“Sleep Bruxism” dan Implikasinya terhadap Kardiovaskular

“Sleep Bruxism” dan Implikasinya terhadap Kardiovaskular

 

Penulis: Nicky AlexandraSleep bruxism (SB) merupakan kelainan tidur yang umum terjadi yang berkaitan dengan Gerakan repetitif dari otot mastikasi.  Kerentanan terhadap stress dan cemas didugas sebagai komponen dasar dari pathogenesis dari kejadian bruxism. Disfungsi dari sistem saraf autonomic berkaitan saat terjadi bruxism diduga menjadi penyebab implikasinya terhadap sistem kardiovaskular. Peningkatan resiko penyakit kardiovaskular sebelumnya di hubungkan dengan beberapa kondisi yang terjadi terkait tidur seperti obstructive sleep apnea (OSA) dan insomnia serta sleep bruxism.

Secara epidimiologi angka kejadian sleep bruxism mencapat 8-13 % dari populasi dewasa. Pada systematic review yang dilakukan oleh Zrabkowska et al menunjukan beberapa penemuan yang signifikan mengenai hubungan antara SB dengan gangguan sistem kardiovaskular seperti yang dikemukakan oleh nukazawa et al dimana pada penelitiannya menunjukan 2 hal.
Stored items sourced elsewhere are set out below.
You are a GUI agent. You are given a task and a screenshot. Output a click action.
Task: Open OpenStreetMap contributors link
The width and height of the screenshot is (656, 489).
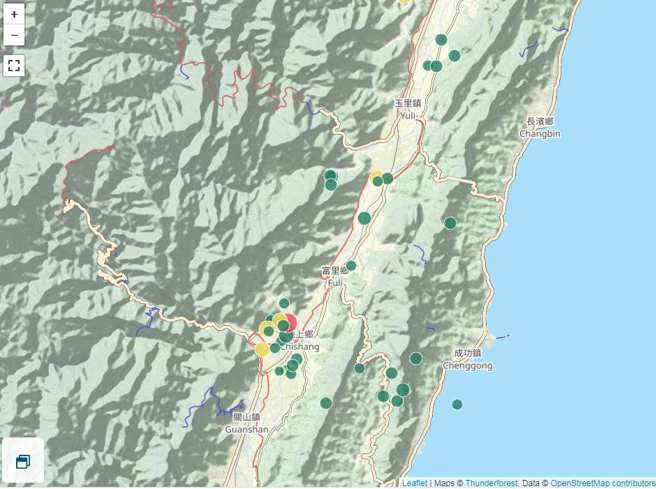[x=603, y=483]
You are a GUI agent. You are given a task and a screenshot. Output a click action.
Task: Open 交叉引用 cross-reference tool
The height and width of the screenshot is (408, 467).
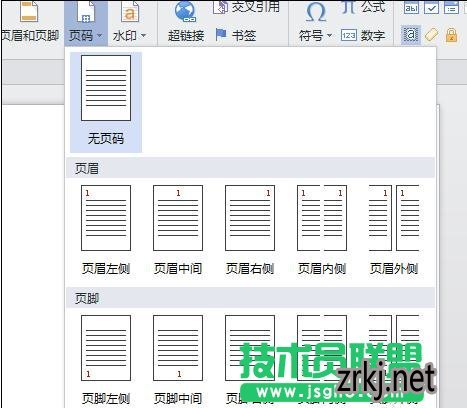pos(246,7)
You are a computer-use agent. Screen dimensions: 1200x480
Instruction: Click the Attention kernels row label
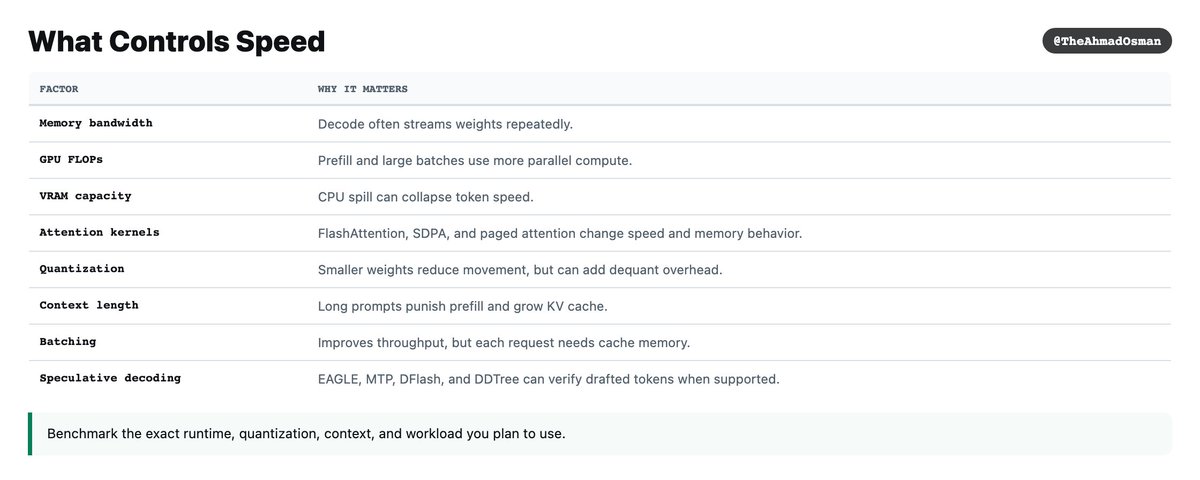99,232
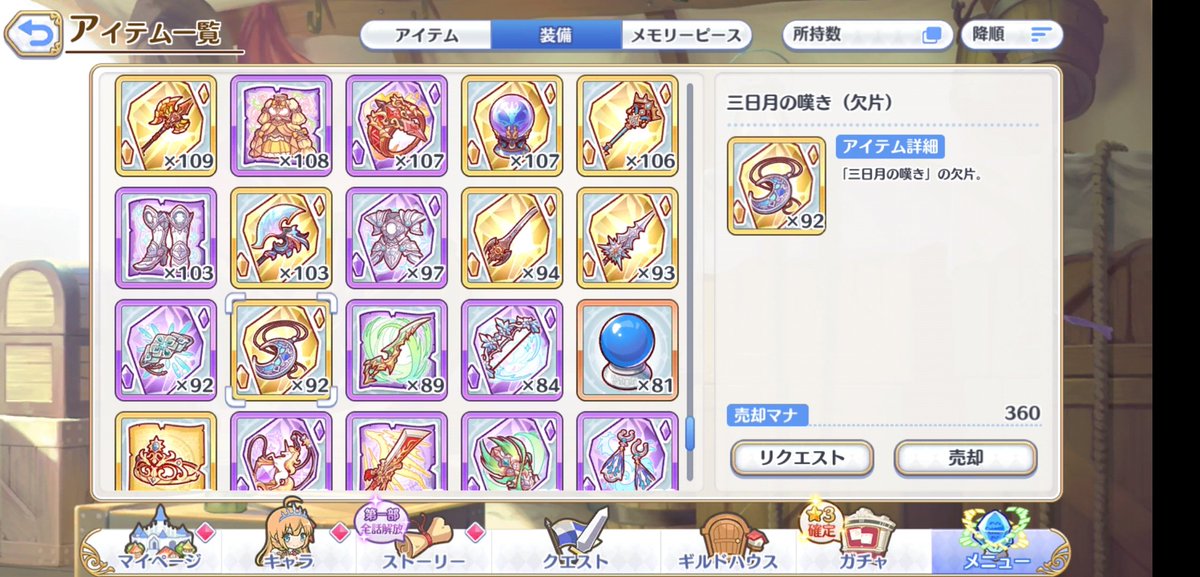This screenshot has height=577, width=1200.
Task: Pick the bow fragment with ×84
Action: click(512, 349)
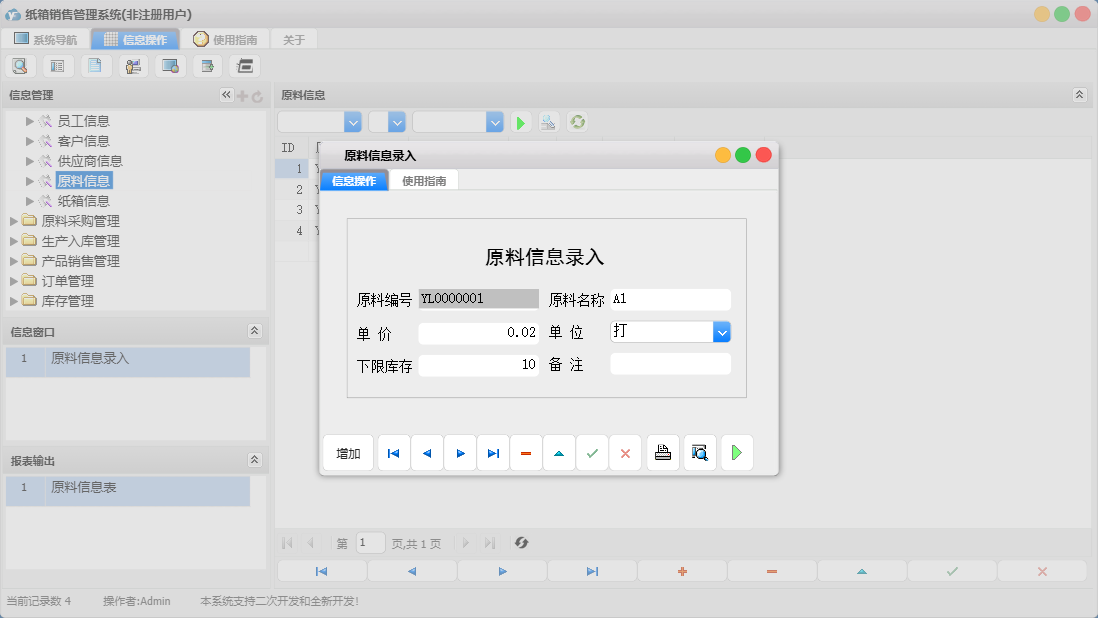Open the search/query icon in the main toolbar
The width and height of the screenshot is (1098, 618).
tap(20, 65)
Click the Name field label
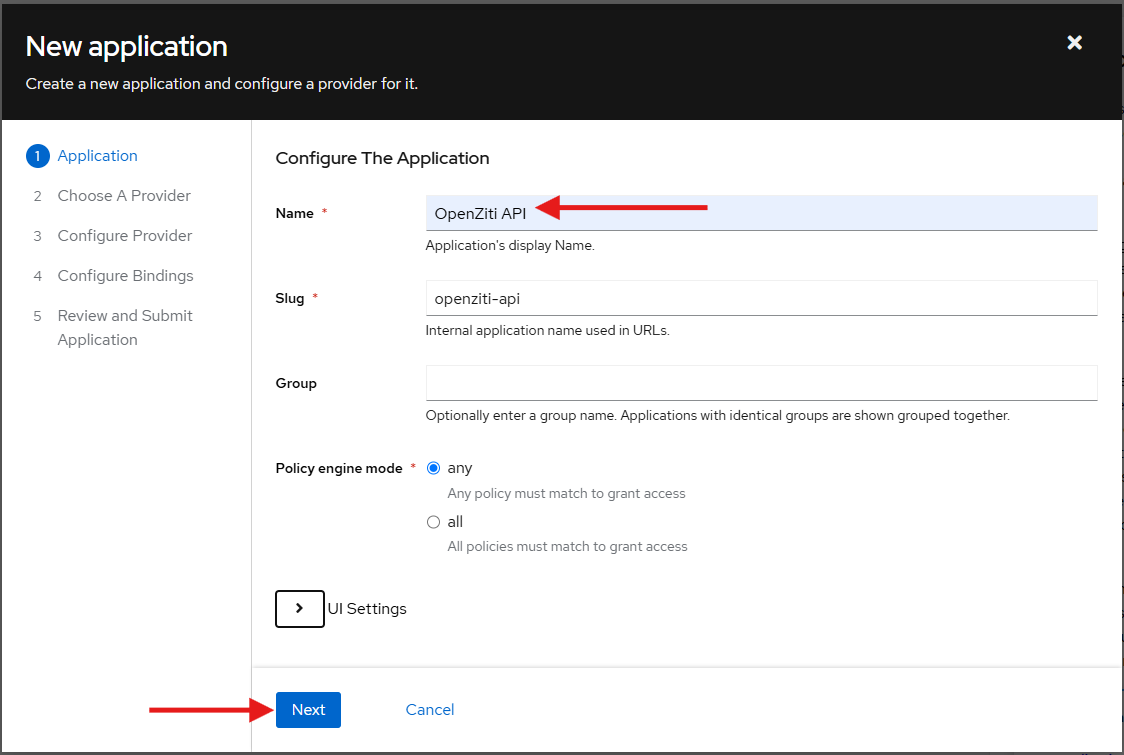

Yang pertama mereka menkonfirmasi bahwa hubungan antara sisten saraf autonomic terhadap kejadian SB sedangkan yang kedua aktivitas sistem simpatetik  berkorelasi dengan panjangnya durasi dari kejadian SB dimana sistem saraf parasimpatetik berkorelasi dengan aktivitas otot saat SB.

Pada penelitian merekam menunjukan sekitar 93.3 % dari kejadian SB memiliki pola yaitu adanya aktifasi sistem simpatetik yang terjadi pada bagian awal dari aktivitas SB dan diakhiri dengan adanya tonus parasimpatetik. Pada penelitian lain juga menunjukan bahwa adanya kenaikan tekanan darah yang terjadi  secara fluktuatif saat terjadinya aktivitas SB. Hipertensi juga menhadi faktor resiko independent untuk peningkatan bruxism episode index (BEI). Pada penelitian oleh Zrabkowska juga menunjukan bahwa variabilitas dari tekanan darah sistolik saat malam hari meningkat secara signifikan pada orang yang memiliki bruxism yang parah (BEI > /h) bila dibandingkan dengan BEI <4/jam. Pada SB juga terjadi peningkatan denyut nadi sebanyak 16.6 % dari rata-rata denyut nadi individu tersebut. Pada orang-orang dengan BEI yang lebih tinggi memiliki marker inflamasi  (C-reactive protein) yang lebih tinggi juga. Marker inflamasi yang tinggi sering dikaitkan dengan peningkatan resiko diabetes dan penyakit kardiovaskular. Peningkatan daru aktivitas simpatetik dapat dipikirkan sebagai dasar patomekanisme dalam kejadian SB yang dapat membuat meningkatnya resiko penyakit kardiovaskular.  Cardiac-autonomic activation dapat mempengaruhi jalur kortikal dan memicu microarousal dan meningkatkan denyut jantung.                           

 

Namun sistematik review ini memiliki beberapa kekurangan seperti kualitas penelitian yag ditinjau pada laporan sistematik review ini memiliki kualitas yang rendah sehingga rentan dengan bias. Sehingga perlu penelitian lebih lanjut agar menjadi data yang berguna untuk penanganan kardiovaskular kedepannya.